Should HashSetOp go away

Started by Jeff Janes6 months ago11 messageshackers
Jump to latest
#1Jeff Janes
jeff.janes@gmail.com

Many years ago I ran into some problems doing maintenance tasks checking
for short identifiers which existed in one table but not another. It would
choose HashSetOp, which was memory inefficient, and it was also unaware of
how memory inefficient it was, leading it to blow well past work_mem, by
many fold. So if you set work_mem to a large value in order to get
maintenance operations over with quickly while the system is basically
single-user, it could cause crashes. It certainly isn't the only part of
PostgreSQL which is memory inefficient, but it did seem particularly
egregious.

I noticed some changes in this code v18, so wanted to revisit the issue.
Under commit 27627929528e, it looks like it got 25% more memory efficient,
but it thinks it got 40% more efficient, so the memory use got better but
the estimation actually got worse.

Using the data:
create table jj as select lpad(x::text,15,'0') from
generate_series(1,10000000) f(x);

And the dummy query:
select lpad from jj except select lpad from jj;

It goes from needing a work_mem of at least 270MB to choose HashSetOp where
it actually uses 1.3GB (as determined by 'max resident size' from
log_executor_stats, which is not perfect but should be pretty close--I
intentionally used a small shared_buffers so that it didn't contribute much
to the memory usage) in v17 to needing work_mem of at least 160MB while
actually using 1.0GB in 18devel commit 276279. Under 18.0, it is slightly
but not meaningfully different from commit 276279.

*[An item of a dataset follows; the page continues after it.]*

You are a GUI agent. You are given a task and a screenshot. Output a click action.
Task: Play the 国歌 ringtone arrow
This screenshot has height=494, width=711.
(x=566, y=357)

I was thinking of ways to improve the memory usage (or at least its
estimation) but decided maybe it would be better if HashSetOp went away
entirely. As far as I can tell HashSetOp has nothing to recommend it other
than the fact that it already exists. If we instead used an elaboration on
Hash Anti Join, then it would automatically get spilling to disk, parallel
operations, better estimation, and the benefits of whatever micro
optimizations people lavish on the highly used HashJoin machinery but not
the obscure, little-used HashSetOp.

It would need to elaborate the HashAntiJoin so that it can deduplicate one
input (in the case of EXCEPT) or count the other input (in the case of
EXCEPT ALL).

Is there some reason this is not feasible?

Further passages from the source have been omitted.